This article about Stuxnet, a computer worm designed to damage industrial control systems, said that a control-system malfunction in a natural gas pipeline resulted in the explosion and fire that killed eight people last month in San Bruno, Calif. Federal investigators say they have not yet established a link between the blast and the accidental malfunction, which an expert quoted in the article cited as an illustration of the kind of damage that could be done intentionally with Stuxnet.
U.S. power plants at risk of attack by computer worm like Stuxnet
Friday, October 1, 2010; 2:49 PM
A sophisticated worm designed to infiltrate industrial control systems could be used as a blueprint to sabotage machines that are critical to U.S. power plants, electrical grids and other infrastructure, experts are warning.
The discovery of Stuxnet, which some analysts have called the "malware of the century" because of its ability to damage or possibly destroy sensitive control systems, has served as a wake-up call to industry officials. Even though the worm has not yet been found in control systems in the United States, it could be only a matter of time before similar threats show up here.

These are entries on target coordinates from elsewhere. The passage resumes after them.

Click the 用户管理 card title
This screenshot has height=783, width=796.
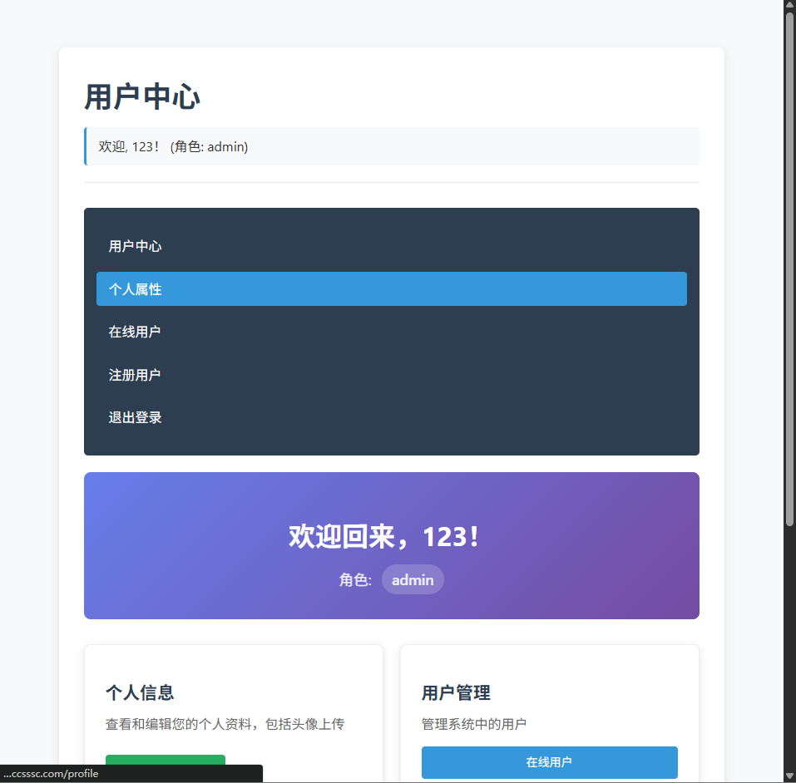pyautogui.click(x=456, y=693)
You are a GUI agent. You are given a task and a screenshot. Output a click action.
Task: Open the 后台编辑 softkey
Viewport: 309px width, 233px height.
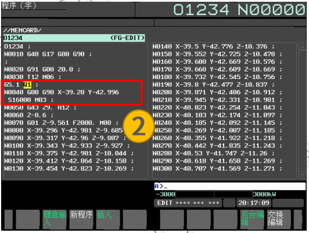pyautogui.click(x=252, y=220)
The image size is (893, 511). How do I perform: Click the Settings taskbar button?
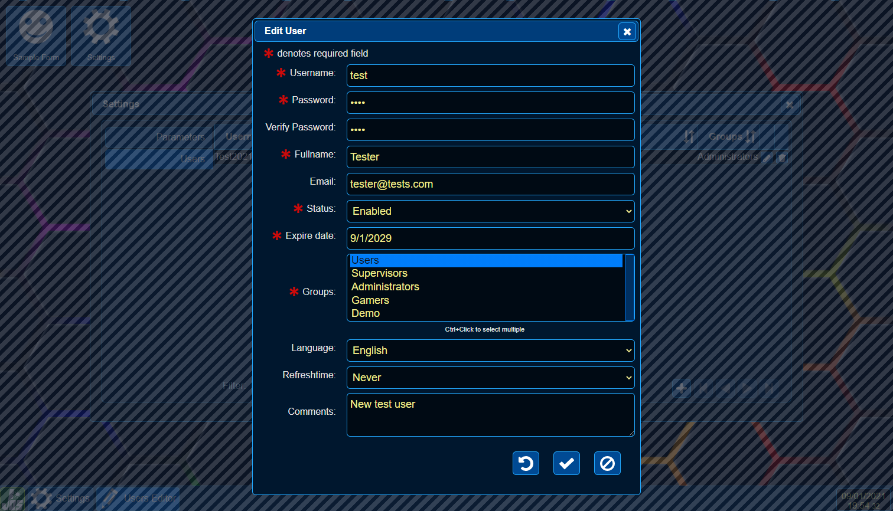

"Quite honestly you've got a blueprint now," said Michael J. Assante, former chief security officer at the North American Electric Reliability Corporation, an industry body that sets standards to ensure the electricity supply. "A copycat may decide to emulate it, maybe to cause a pressure valve to open or close at the wrong time. You could cause damage, and the damage could be catastrophic."

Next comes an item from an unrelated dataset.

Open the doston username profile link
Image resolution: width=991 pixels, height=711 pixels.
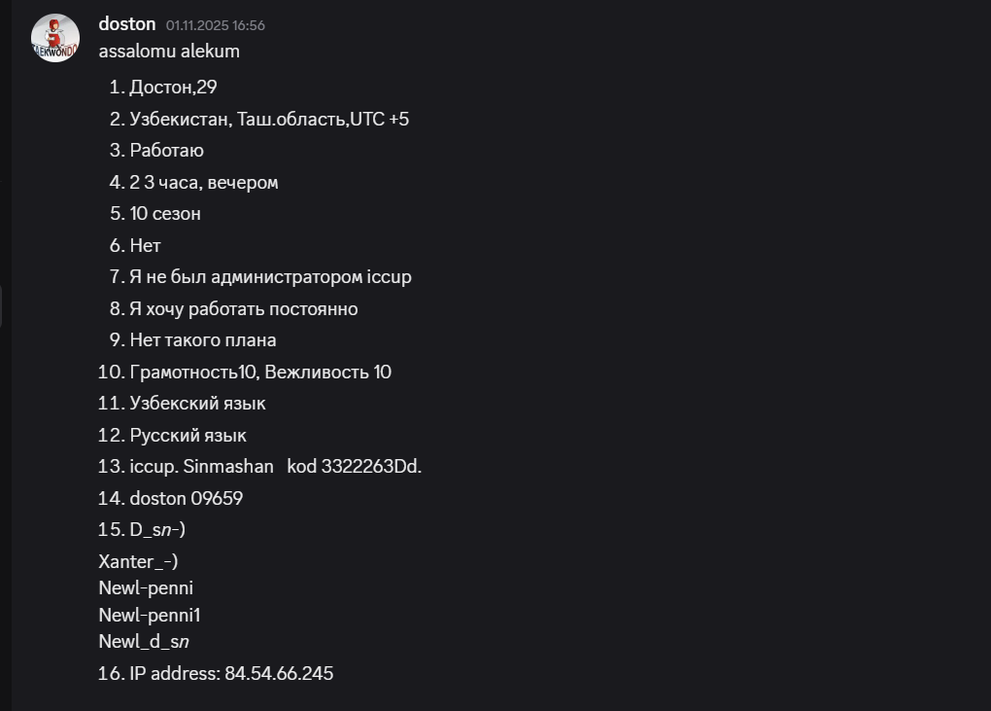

Joe Weiss, an industrial control system security specialist and managing partner at Applied Control Solutions in Cupertino, Calif., said "the really scary part" about Stuxnet is its ability to determine what "physical process it wants to blow up." Said Weiss: "What this is, is essentially a cyber weapon."
Researchers still do not know who created Stuxnet, or why.
The antivirus security firm Symantec analyzed the worm this summer and, by taking control of servers it had been connected to, determined that the malware had infected about 45,000 computers around the world. Most of those infected - about 30,000 - were in Iran. Those computers were not the targets, but the finding suggested that the target was nearby.
Speculation has focused on Iran's nuclear enrichment facilities, and this week Iranian officials said they suspect a foreign organization or nation designed the worm.
The United States has a covert program to sabotage the systems that undergird Iran's nuclear facilities. Some experts have also suggested that other countries, including Israel, could be behind Stuxnet.
Joel F. Brenner, former national counterintelligence executive and a former senior counsel at the National Security Agency, said he thinks it is unlikely that the United States created the worm. "We don't do anything on purpose that we can't really target and control," he said.
Brenner, who has long warned of such a threat to the electric grids, also cautioned against assuming a nation state was behind it. A group at a "premier technical institute" in the United States, China, Israel or Russia, could have carried it off, he said.
Siemens, a German-headquartered multinational company, has identified 15 cases of infections on customers' plants worldwide; the single largest concentration - five - was found in Germany. Each customer was able to detect the worm and remove it without harm to their operations, spokesman Alexander Machowetz said.
Still, the possibility that Stuxnet could be used by copycats, even those who don't intend to do harm with it, is causing concern among experts.